There is a marked irony, bordering on outright hypocrisy, underlying the Borgata’s lawsuit against Phil Ivey, his associate Cheng Yin Sun, and Gemaco, Inc., as a casino openly in the business of exploiting statistical advantages has filed a legally hyperbolic, seemingly overreaching, complaint against a couple of players who may have also been in the business of exploiting statistical advantages. To be sure, the Borgata appears to have a very real case against Gemaco, a playing card manufacturer that is apparently not very good at manufacturing playing cards, but the Atlantic City casino’s claims against Ivey and Sun strike as too richly imaginative to withstanding judicial scrutiny, and ultimately serve to only soil the relative ethos of an otherwise robust pleading against Gemaco.

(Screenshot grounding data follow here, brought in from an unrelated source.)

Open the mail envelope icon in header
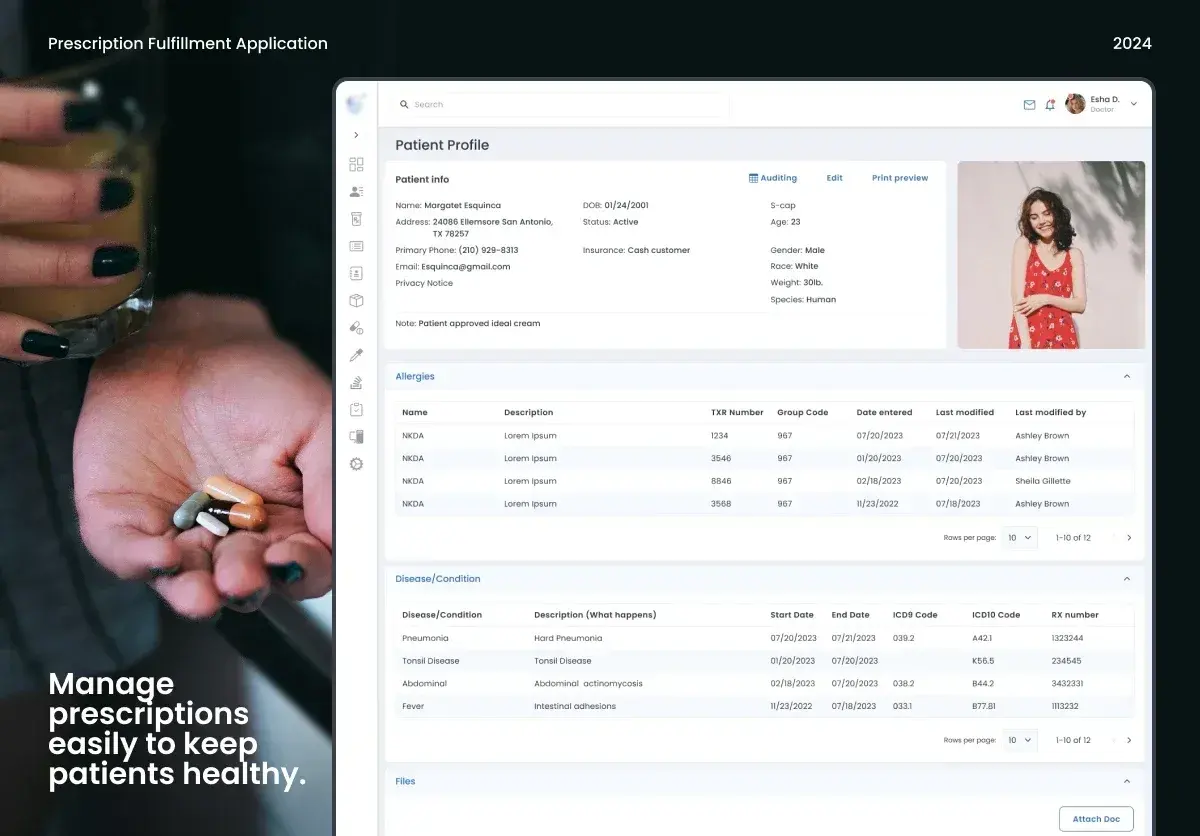This screenshot has width=1200, height=836. (x=1029, y=104)
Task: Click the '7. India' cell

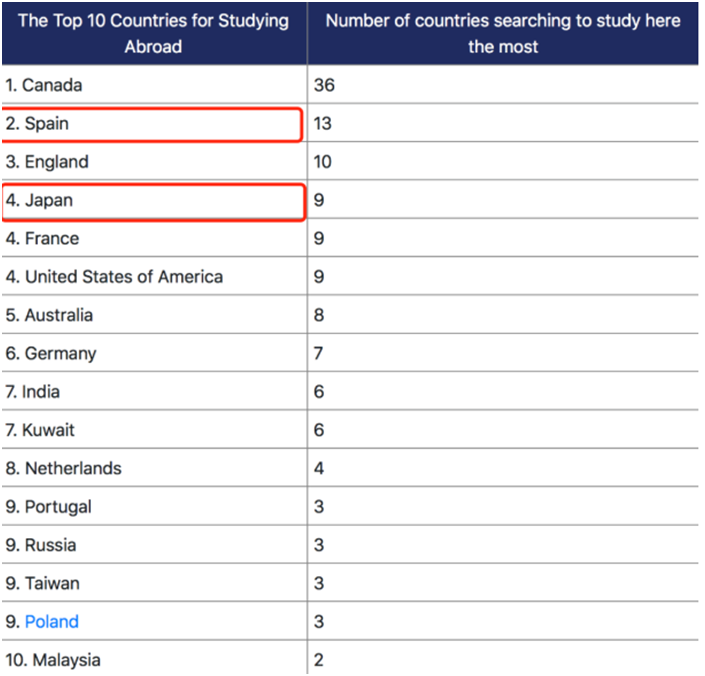Action: click(x=33, y=392)
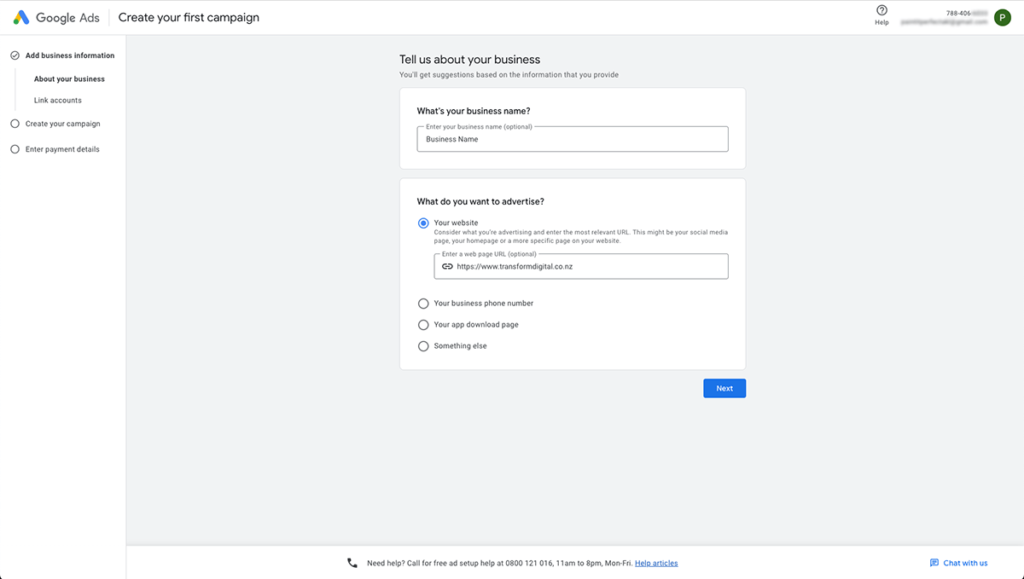Click the Chat with us text
Viewport: 1024px width, 579px height.
pyautogui.click(x=965, y=563)
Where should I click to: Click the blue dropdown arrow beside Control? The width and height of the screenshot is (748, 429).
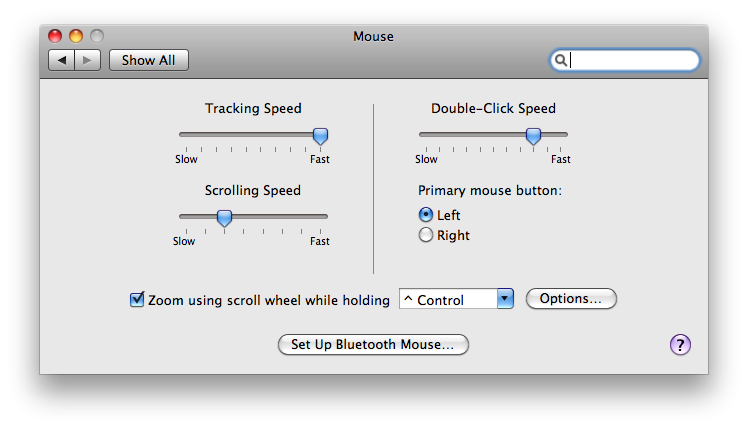coord(505,299)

For those not familiar with Ivey and Sun’s scheme (the details of which Ivey has openly acknowledged in the context of another case at an unrelated casino), the duo first took to Crockfords — a swank British gaming parlor — and then the Borgata — the only New Jersey casino even vaguely close to being “swank” — for a series of marathon sessions of Punto Banco and Mini Baccarat. Different nomenclature notwithstanding, these are essentially the same game. And while not as iconic as poker, blackjack or craps in the modern gaming lexicon, baccarat has long been among the most regal of betting events, even playing prominent roles in Dr. No and Casino Royale, acting as a second fiddle only to a certain beverage that ought not be stirred.

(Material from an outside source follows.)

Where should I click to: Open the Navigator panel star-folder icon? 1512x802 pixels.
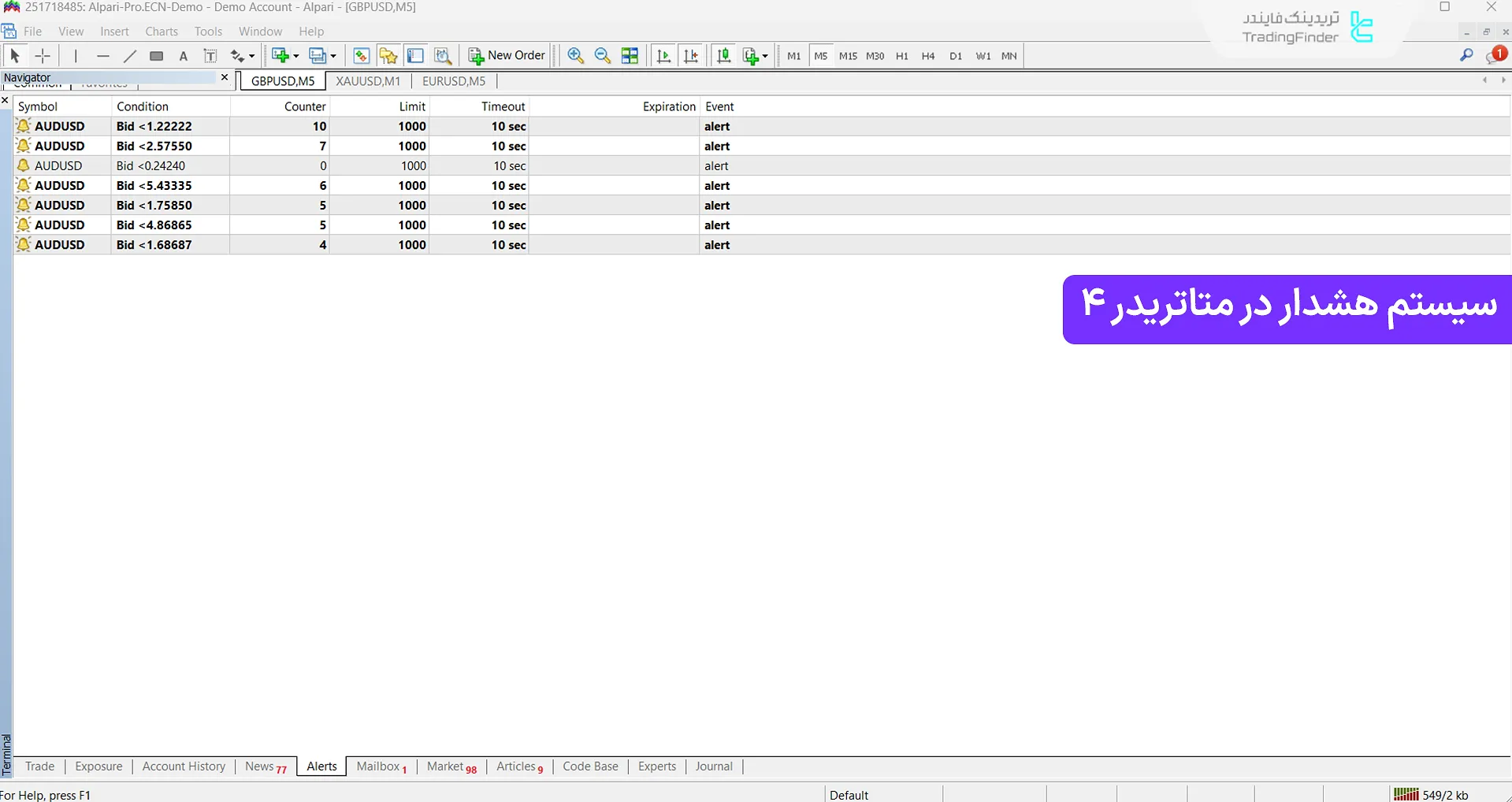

The actual rules of baccarat are relatively unimportant, other than to recognize that it is a pure game of chance dealt with a standard 52-card deck, that the house edge is narrow, and that baccarat players have a long and tawdry history of introducing some truly bizarre superstitions into gaming parlors. Gently blowing on the dice at a craps table is downright sensible behavior compared to some of what goes on in baccarat pits on a daily basis, and casinos are remarkably adept at making sure their prized gamblers not realize just how absurd they look engaging longwinded philosophical conversations with the deuce of clubs.